**Work instruction**.
How many lines of these entries hold the string "button"? Reply with the number alone.

Dataset entries:
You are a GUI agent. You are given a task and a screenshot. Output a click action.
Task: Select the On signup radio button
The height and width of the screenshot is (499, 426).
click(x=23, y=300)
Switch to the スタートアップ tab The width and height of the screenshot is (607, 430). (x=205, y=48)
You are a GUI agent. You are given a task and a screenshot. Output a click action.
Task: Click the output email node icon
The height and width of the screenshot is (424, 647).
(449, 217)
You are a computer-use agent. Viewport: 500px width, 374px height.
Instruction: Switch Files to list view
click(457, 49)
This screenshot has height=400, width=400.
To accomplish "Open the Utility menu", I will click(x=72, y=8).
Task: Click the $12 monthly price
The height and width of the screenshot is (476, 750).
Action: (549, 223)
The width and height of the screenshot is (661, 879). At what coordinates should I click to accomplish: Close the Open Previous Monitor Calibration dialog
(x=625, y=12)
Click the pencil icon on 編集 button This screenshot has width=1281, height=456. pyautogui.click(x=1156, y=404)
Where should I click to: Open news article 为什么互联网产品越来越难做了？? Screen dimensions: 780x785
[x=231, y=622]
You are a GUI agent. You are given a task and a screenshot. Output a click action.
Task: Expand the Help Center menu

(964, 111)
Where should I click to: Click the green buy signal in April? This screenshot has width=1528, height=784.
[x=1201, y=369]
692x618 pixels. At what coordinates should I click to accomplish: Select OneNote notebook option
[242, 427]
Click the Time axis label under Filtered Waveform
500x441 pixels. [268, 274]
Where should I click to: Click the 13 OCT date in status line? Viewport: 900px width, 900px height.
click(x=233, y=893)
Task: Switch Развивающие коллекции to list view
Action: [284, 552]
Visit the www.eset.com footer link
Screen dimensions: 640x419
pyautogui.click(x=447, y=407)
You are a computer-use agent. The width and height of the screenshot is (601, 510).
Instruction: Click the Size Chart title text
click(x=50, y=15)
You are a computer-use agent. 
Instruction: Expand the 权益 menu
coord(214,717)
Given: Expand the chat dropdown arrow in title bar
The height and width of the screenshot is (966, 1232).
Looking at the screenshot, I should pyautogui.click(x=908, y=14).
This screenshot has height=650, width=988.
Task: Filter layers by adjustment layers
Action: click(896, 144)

**Exercise response**.
2